Belgian HospitalityPosted: October 5, 2011
Waregem, October 5
Day 72 of the March on Brussels. From Kortrijk, 17 km.
When we showed up on the central square of Kortrijk yesterday, the authorities were completely taken by surprise. After a while a police car came up, a big friendly looking officer stepped out, he walked up to us and started to ask, in his best French, who we were, where we came from, what we were doing here etc. He was visibly relieved when I responded to him in Dutch.
For lack of a good equivalent word I told him we are “les indignés”.
“How do you spell that?”
I spelled it out, without forgetting the accent. He had never even heard of us. So I gave him a very short history of the movement and I told him we planned to camp and to speak to people about local problems and the problems of society. “Tomorrow we leave. We will go to Brussels.”

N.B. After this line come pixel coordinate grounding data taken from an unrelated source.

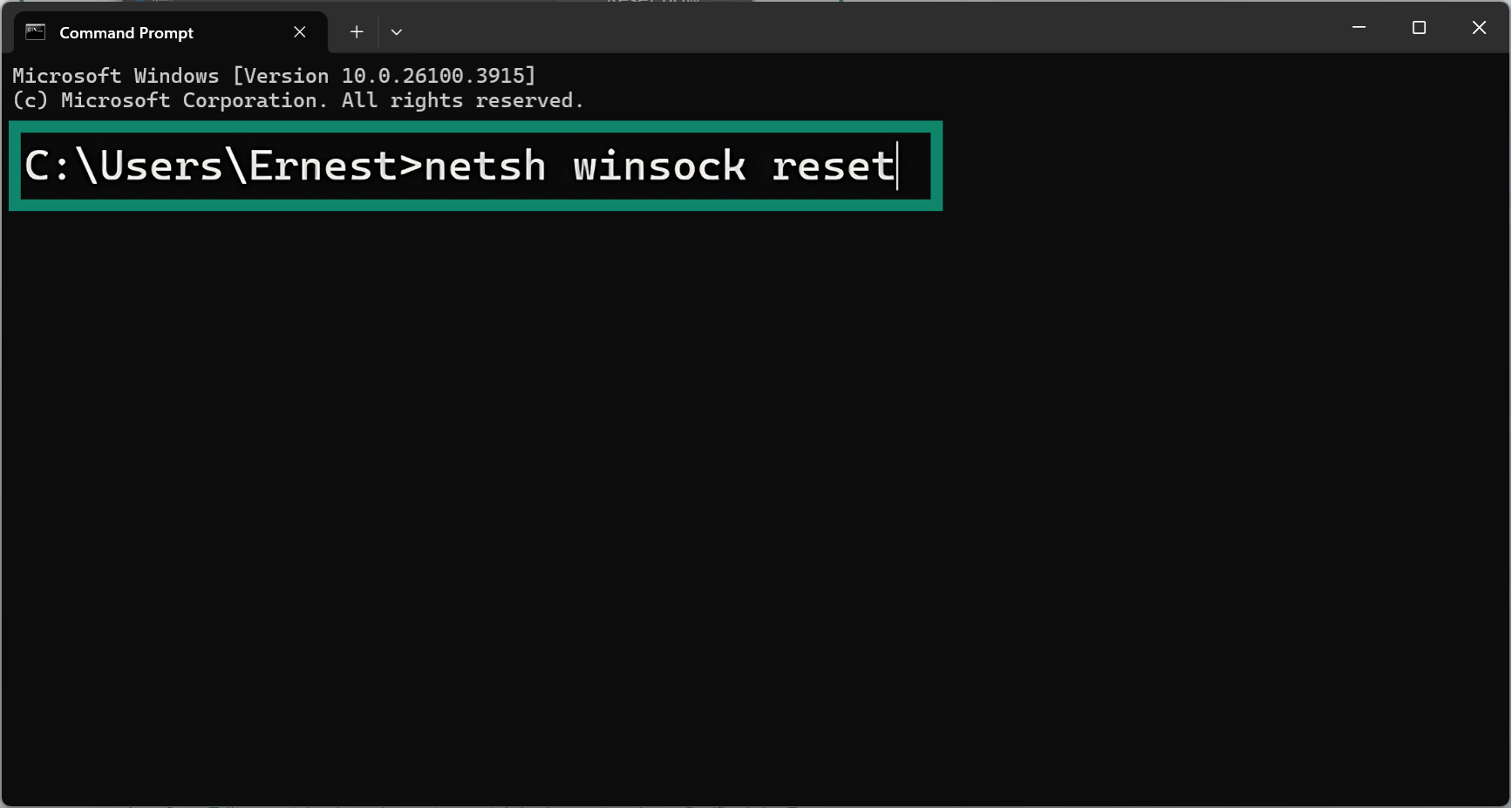Maximize the terminal window
This screenshot has height=808, width=1512.
[1419, 27]
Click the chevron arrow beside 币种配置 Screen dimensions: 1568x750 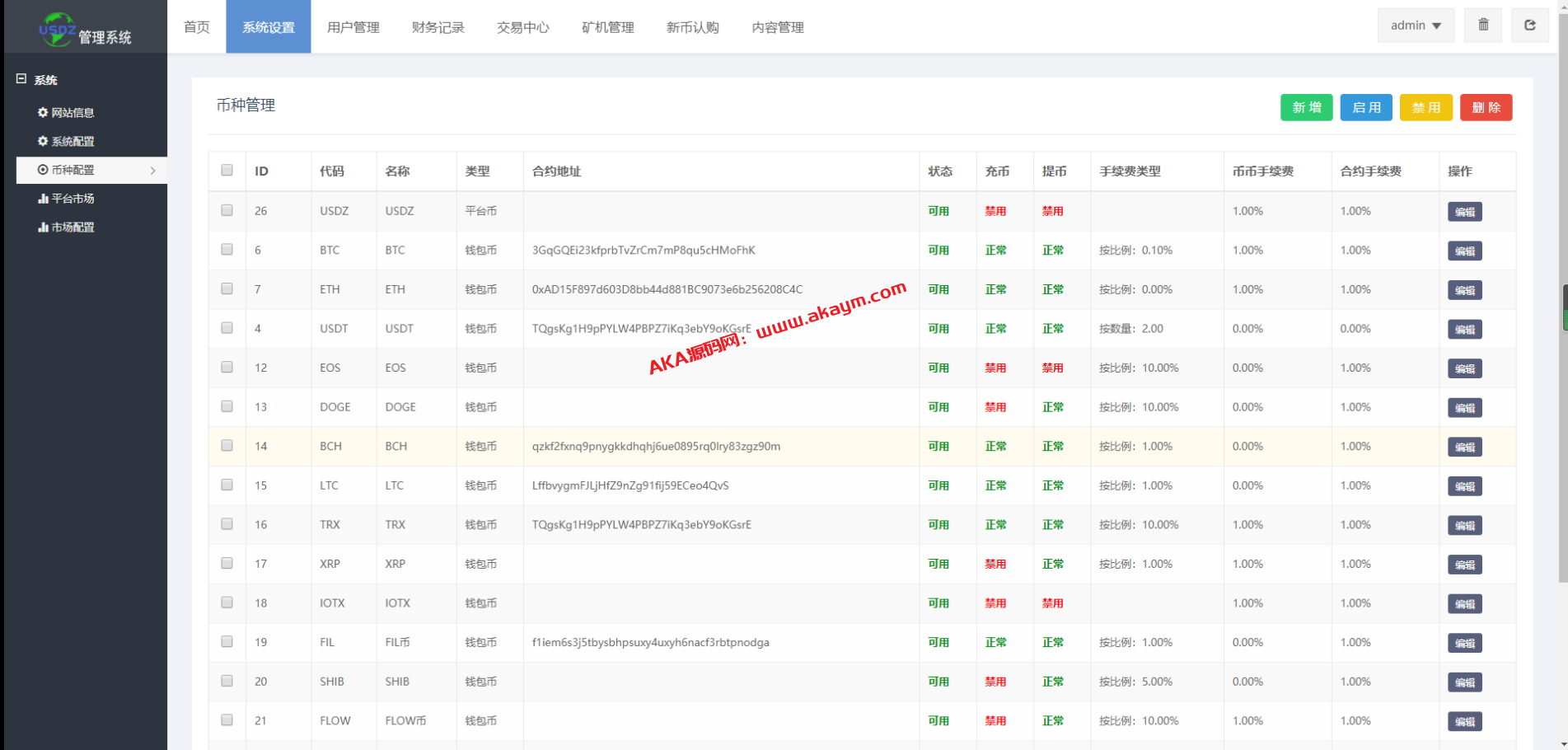pos(153,171)

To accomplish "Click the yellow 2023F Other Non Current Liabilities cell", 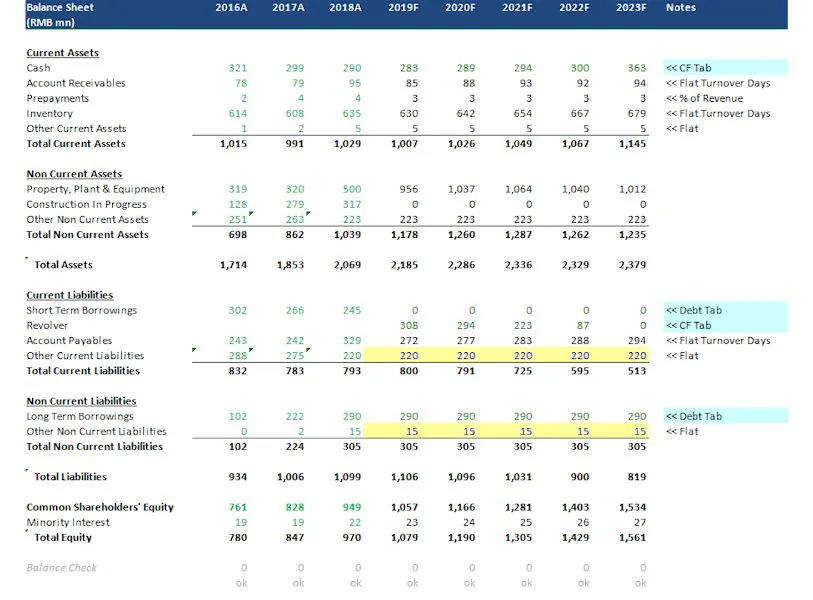I will click(x=621, y=431).
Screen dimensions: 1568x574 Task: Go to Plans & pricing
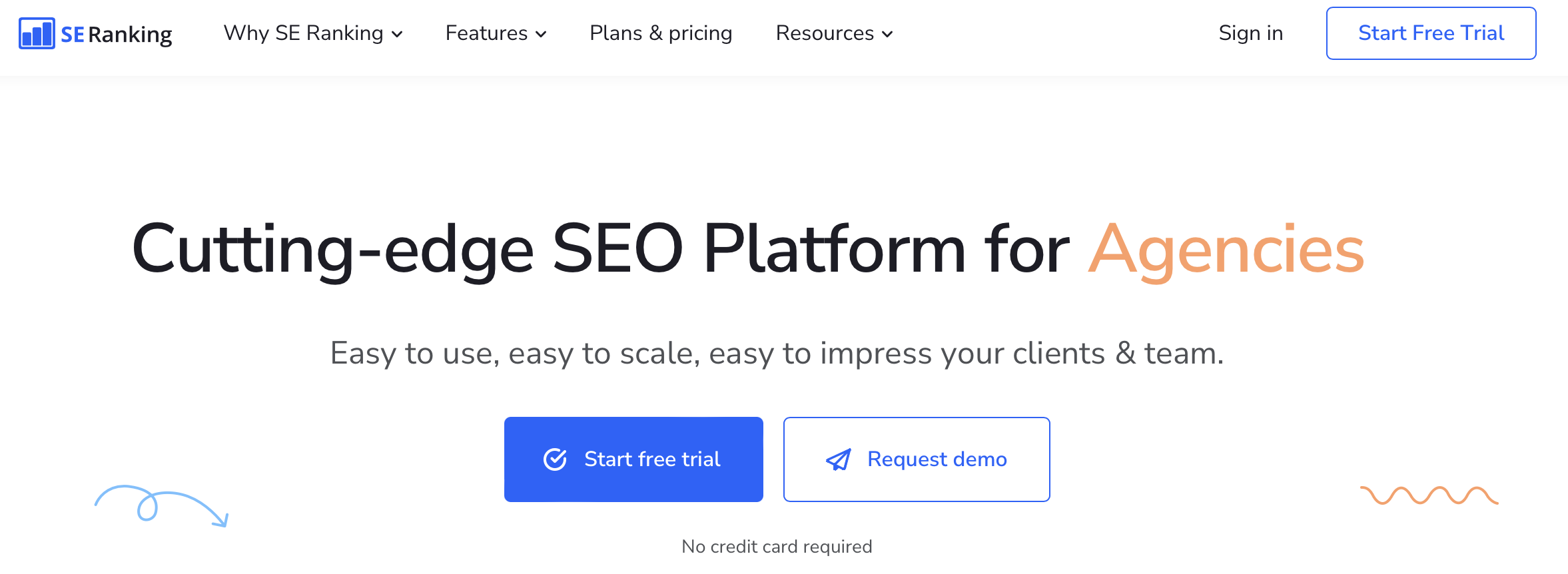tap(661, 33)
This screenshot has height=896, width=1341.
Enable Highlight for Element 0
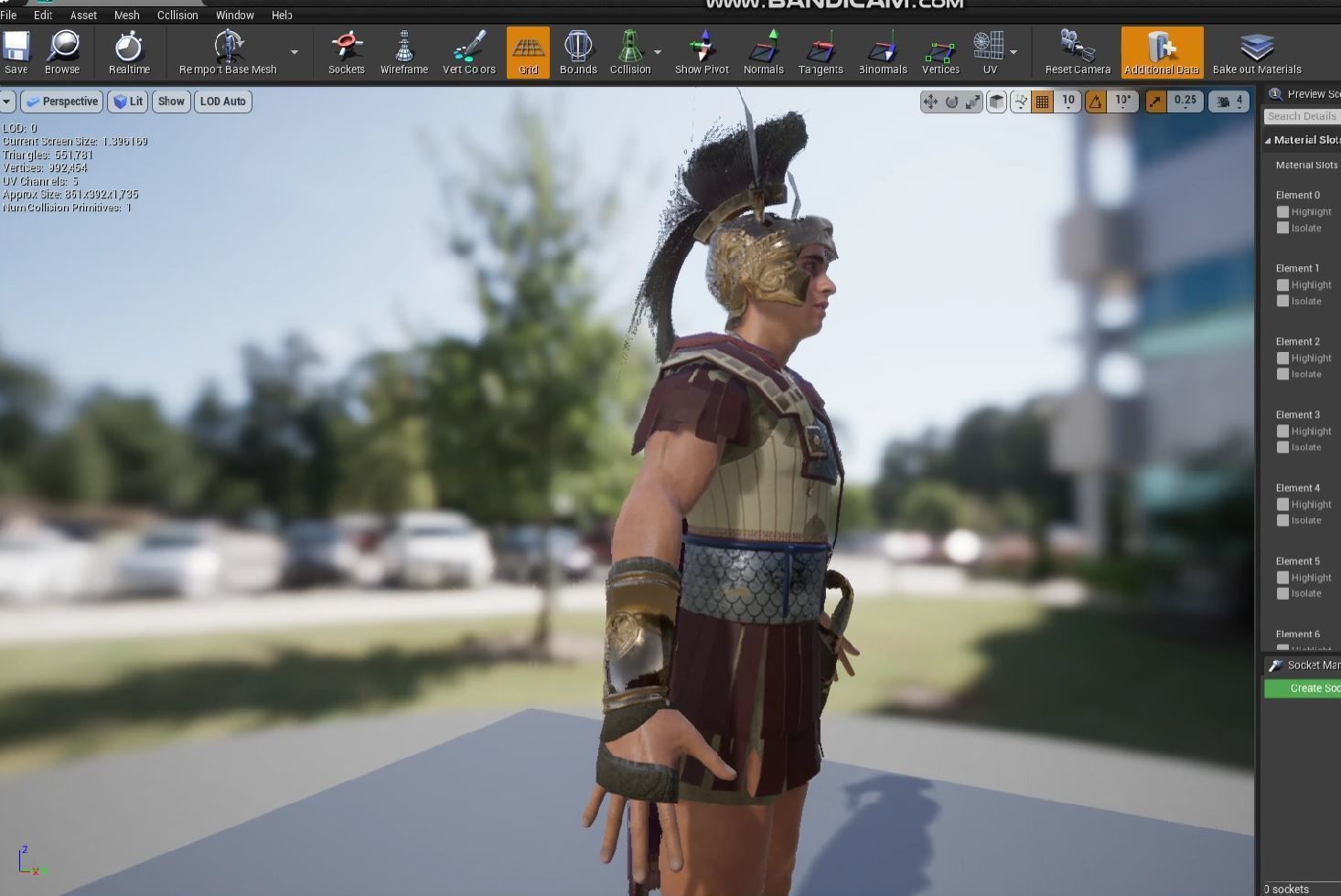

He scratched himself under his cap and said: “Sure, I can appreciate that, but all the same it’s not possible to camp here. I will have to contact the municipality to find a solution for you.”
“Very well, but I can’t guarantee that we will accept it. We are a horizontal movement, and we will decide in assembly what to do.”
Minutes later the mayor showed up in person. When he heard our discourse about participative democracy he went into ‘campaigning mode’, and he affirmed that his administration was very active in inviting people from the neighbourhoods to participate in politics. I don’t think he really understood that our concept of participation is slightly different from his own.
Still, in no time we were offered a space, with showers and coverage in case of rain, outside of the center. Camping on the square remained strictly forbidden. We would risk jail time.
Surprisingly, it didn’t take long for the assembly to reach a decision. People didn’t want to risk. They accepted. So off we went. Our first night in Belgium. We didn’t even hold a Popular Assembly, also because at night fall the streets were deserted.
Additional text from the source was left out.